6 - The quantum wave equation
Published online by Cambridge University Press: 05 April 2015
Summary
This is the third of three chapters that apply the concepts of Chapters 1, 2, and 3 to the three principal types of waves: mechanical, electromagnetic, and quantum. Although mechanical waves may be the most obvious in everyday life, and electromagnetic waves may be the most useful to our technological society, a case can be made that quantum waves are the most fundamental. As you'll see in this chapter, every bit of matter in the Universe behaves like a wave under certain circumstances, so it's hard to imagine anything more fundamental.
If you're thinking that life in the macroscopic world moves along just fine without considering quantum effects, you should realize that the laws of classical physics are approximations, and all the quantum weirdness described in this chapter blends smoothly with classical physics when they overlap. Much of that weirdness comes from the dual wave and particle nature of matter and energy, and one of the goals of this chapter is to help you understand what's actually doing all this waving.

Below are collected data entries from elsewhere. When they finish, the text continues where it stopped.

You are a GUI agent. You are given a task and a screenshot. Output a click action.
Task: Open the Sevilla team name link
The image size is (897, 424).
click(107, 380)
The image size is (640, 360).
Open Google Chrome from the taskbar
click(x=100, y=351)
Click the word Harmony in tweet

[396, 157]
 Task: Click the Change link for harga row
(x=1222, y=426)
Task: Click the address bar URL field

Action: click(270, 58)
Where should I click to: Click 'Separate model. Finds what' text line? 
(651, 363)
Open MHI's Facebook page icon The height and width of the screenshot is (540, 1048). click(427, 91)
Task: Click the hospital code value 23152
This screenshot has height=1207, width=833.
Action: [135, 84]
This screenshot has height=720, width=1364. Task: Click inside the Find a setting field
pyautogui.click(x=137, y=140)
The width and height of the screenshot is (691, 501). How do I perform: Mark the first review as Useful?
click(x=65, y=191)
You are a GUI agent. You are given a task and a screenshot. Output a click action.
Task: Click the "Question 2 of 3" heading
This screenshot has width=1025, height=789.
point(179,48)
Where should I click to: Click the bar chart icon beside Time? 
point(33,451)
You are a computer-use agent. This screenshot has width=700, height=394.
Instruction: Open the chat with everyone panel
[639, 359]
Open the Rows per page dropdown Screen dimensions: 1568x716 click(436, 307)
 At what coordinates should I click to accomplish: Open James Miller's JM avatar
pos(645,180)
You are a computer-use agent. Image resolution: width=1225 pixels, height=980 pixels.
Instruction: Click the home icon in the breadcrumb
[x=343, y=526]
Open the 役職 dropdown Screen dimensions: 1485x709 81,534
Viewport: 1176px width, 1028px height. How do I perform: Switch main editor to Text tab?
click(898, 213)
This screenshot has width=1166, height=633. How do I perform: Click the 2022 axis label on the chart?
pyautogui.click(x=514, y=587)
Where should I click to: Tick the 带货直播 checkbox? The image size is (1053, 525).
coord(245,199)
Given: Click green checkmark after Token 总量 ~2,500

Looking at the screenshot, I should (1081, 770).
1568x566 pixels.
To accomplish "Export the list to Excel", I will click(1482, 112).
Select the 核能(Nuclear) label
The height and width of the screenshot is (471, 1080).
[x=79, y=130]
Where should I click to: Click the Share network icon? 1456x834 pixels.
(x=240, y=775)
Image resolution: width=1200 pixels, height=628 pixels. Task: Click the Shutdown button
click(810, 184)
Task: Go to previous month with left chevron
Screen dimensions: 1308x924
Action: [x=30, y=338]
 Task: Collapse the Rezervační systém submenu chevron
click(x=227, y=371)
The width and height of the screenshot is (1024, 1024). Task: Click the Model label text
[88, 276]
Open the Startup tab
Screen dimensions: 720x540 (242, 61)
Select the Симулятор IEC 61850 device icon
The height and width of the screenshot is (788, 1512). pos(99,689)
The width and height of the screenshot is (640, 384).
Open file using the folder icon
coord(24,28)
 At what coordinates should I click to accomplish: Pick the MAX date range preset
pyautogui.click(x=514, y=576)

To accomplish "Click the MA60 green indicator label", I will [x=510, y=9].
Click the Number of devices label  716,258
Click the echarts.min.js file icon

This chapter begins with a comparison of the characteristics of waves and particles in Section 6.1, followed by a discussion of wave–particle duality in Section 6.2. You can read about the Schrödinger equation and probability wavefunctions in Sections 6.3 and 6.4, and quantum wave packets are discussed in Section 6.5.
Wave and particle characteristics
Before studying modern physics, most students think of particles and waves as belonging to fundamentally different categories of objects. That's understandable, because particles and waves have several very different characteristics, including the way in which they occupy space, the way they travel through openings, and the way they interact with other particles or waves. Here's a summary of some of the differentiating characteristics between particles and waves.
Occupying space. Particles exist in a well-defined amount of space; if you could pause time at some instant during a tennis match, all of the spectators would agree on the position of the ball at that instant.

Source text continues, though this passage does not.